Screenshot grounding data:
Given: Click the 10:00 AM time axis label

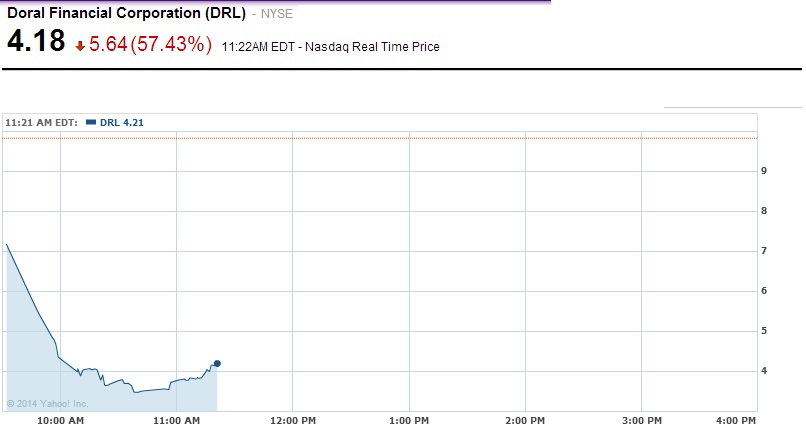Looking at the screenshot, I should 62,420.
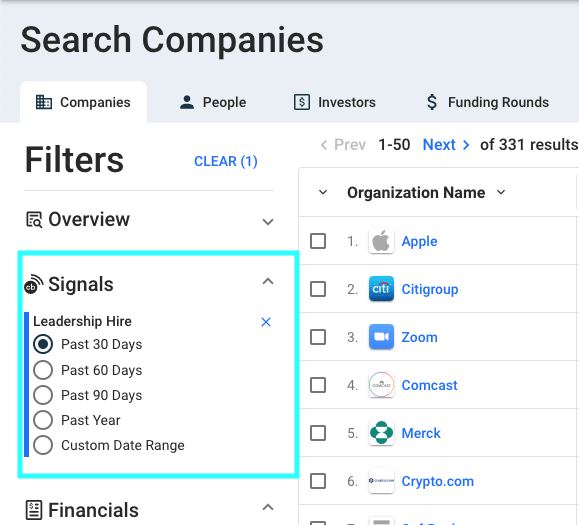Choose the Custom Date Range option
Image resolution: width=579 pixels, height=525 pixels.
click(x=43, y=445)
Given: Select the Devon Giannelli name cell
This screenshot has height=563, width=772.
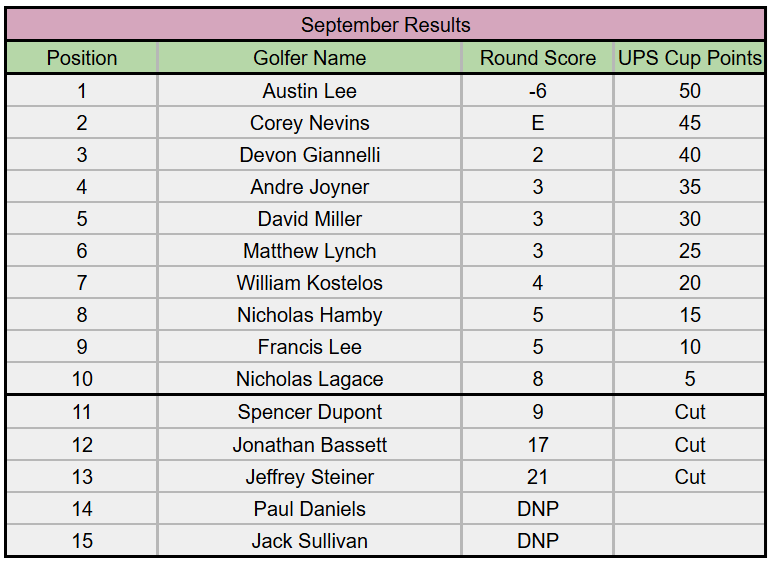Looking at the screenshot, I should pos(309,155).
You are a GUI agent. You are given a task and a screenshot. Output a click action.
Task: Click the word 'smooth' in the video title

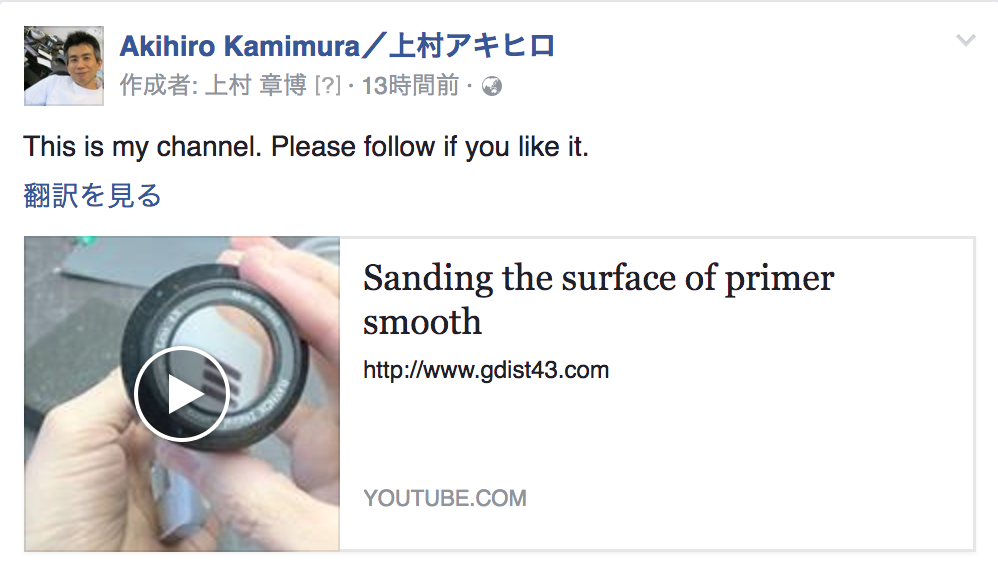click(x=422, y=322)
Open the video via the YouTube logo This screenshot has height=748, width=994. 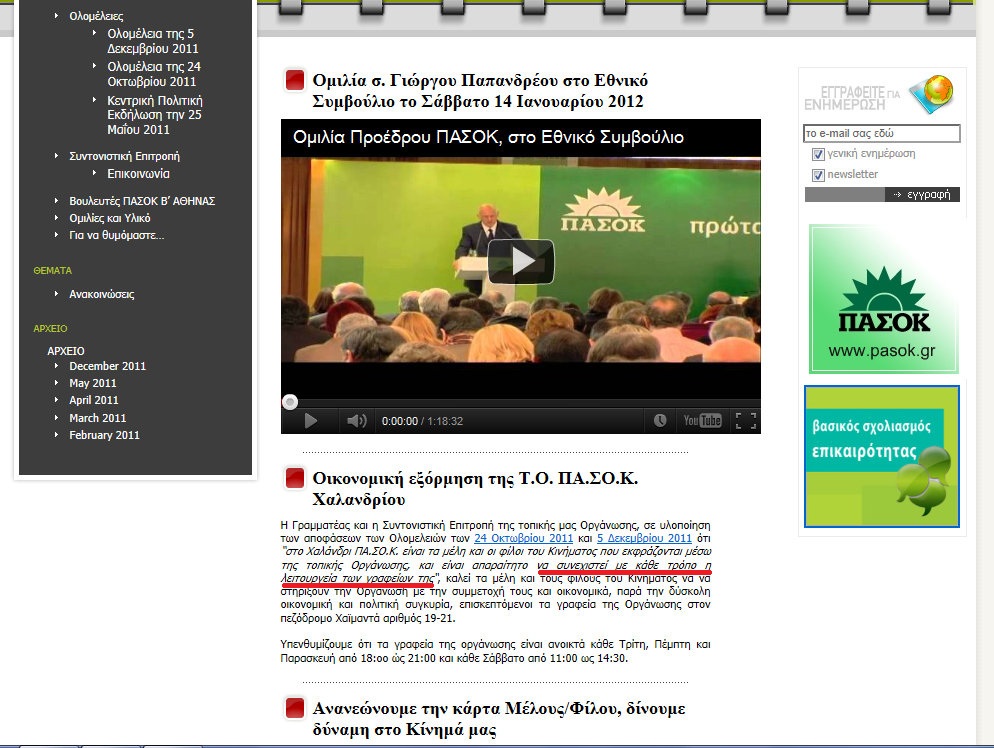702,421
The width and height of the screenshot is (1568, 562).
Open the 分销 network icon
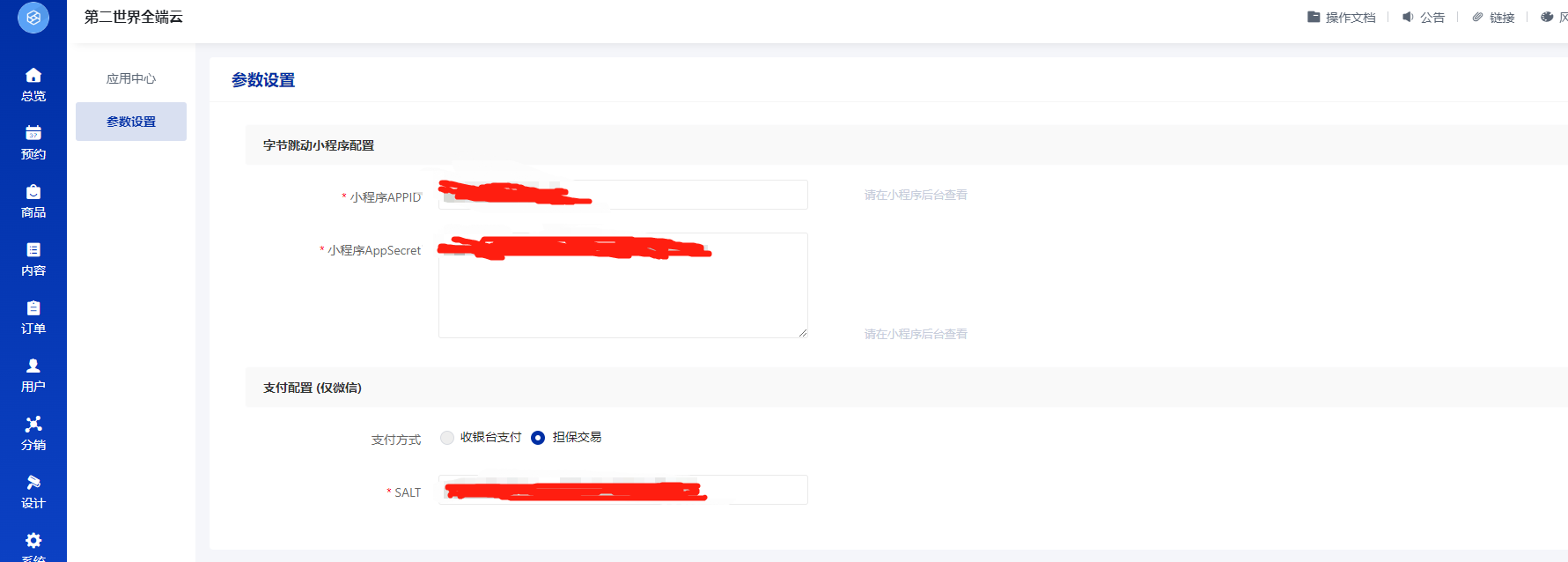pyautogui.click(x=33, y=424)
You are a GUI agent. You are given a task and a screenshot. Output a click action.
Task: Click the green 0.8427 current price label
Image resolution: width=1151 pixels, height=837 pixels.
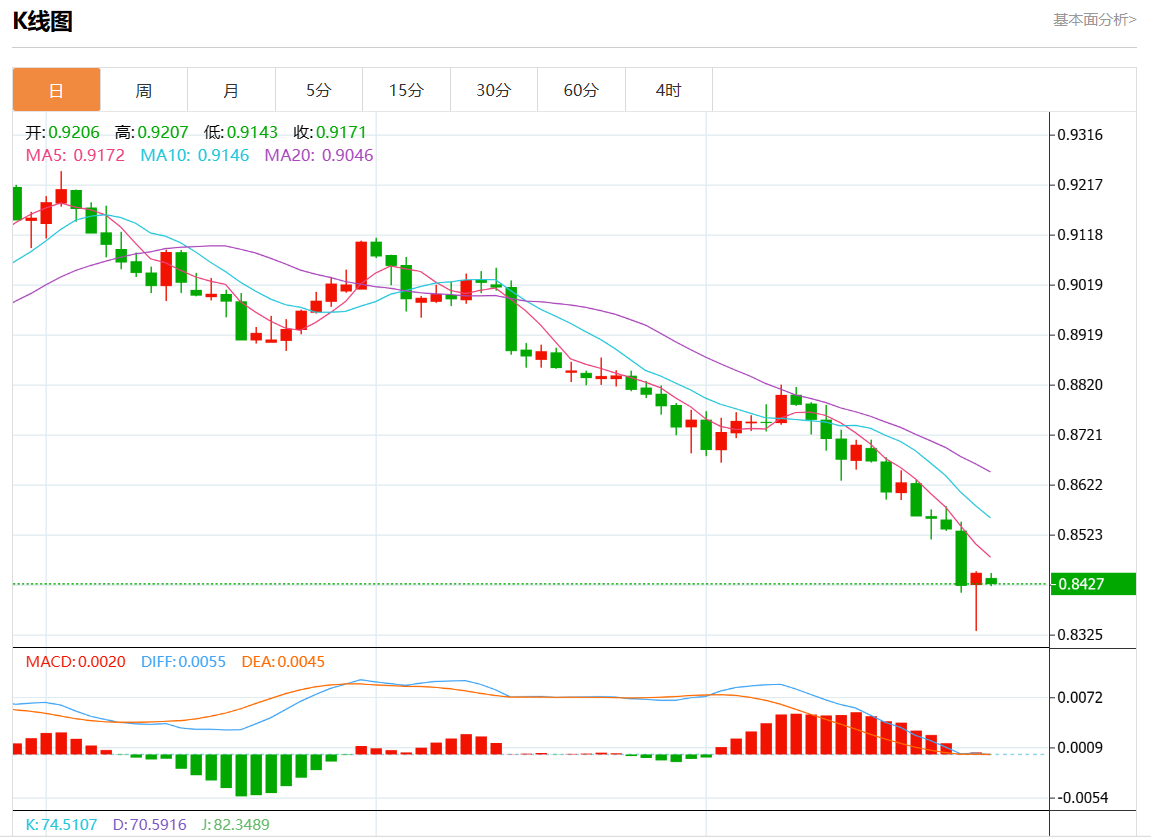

■ Work item
Once you find the line with "The width and", restate it and every later line of the data word for word, excluding the pictures.

■ Output for this task
The width and height of the screenshot is (1568, 562).
Open the 分销 network icon
pyautogui.click(x=33, y=424)
You are a GUI agent. You are given a task and a screenshot. Output a click action.
Task: Click the green 0.8427 current price label
Image resolution: width=1151 pixels, height=837 pixels.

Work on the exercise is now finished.